■ **Work to do**
In the records below, change "slide" to "page" and keep everything else the same. Write the records out again without the pictures.

Entries from a dataset
________

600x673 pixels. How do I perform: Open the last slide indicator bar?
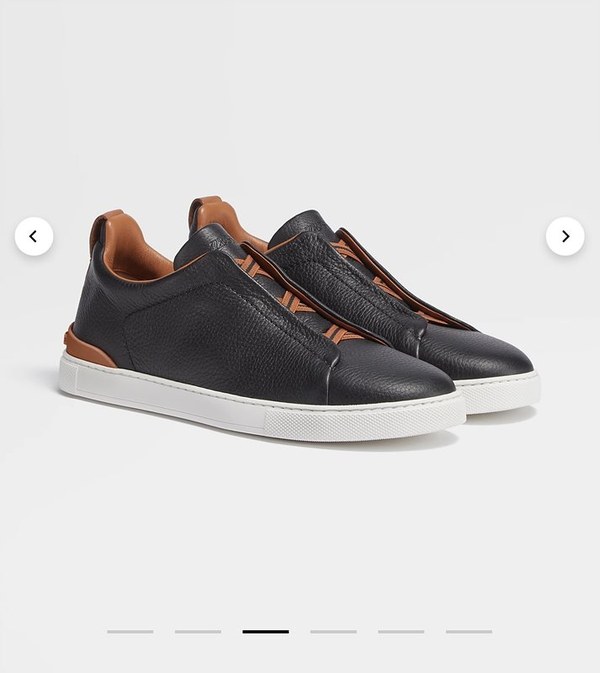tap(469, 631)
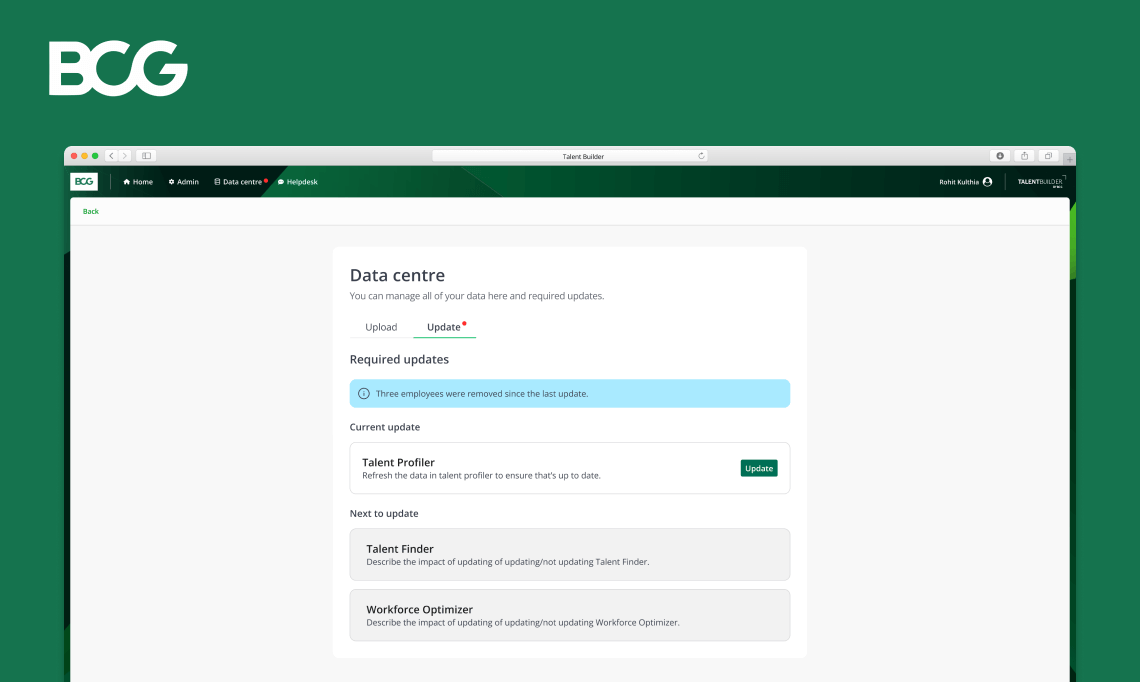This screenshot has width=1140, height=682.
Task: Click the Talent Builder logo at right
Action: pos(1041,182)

________

■ **Expected answer**
600x673 pixels. How do I perform: Open the last page indicator bar?
tap(469, 631)
This screenshot has width=1140, height=682.
Task: Click the Talent Builder logo at right
Action: pos(1041,182)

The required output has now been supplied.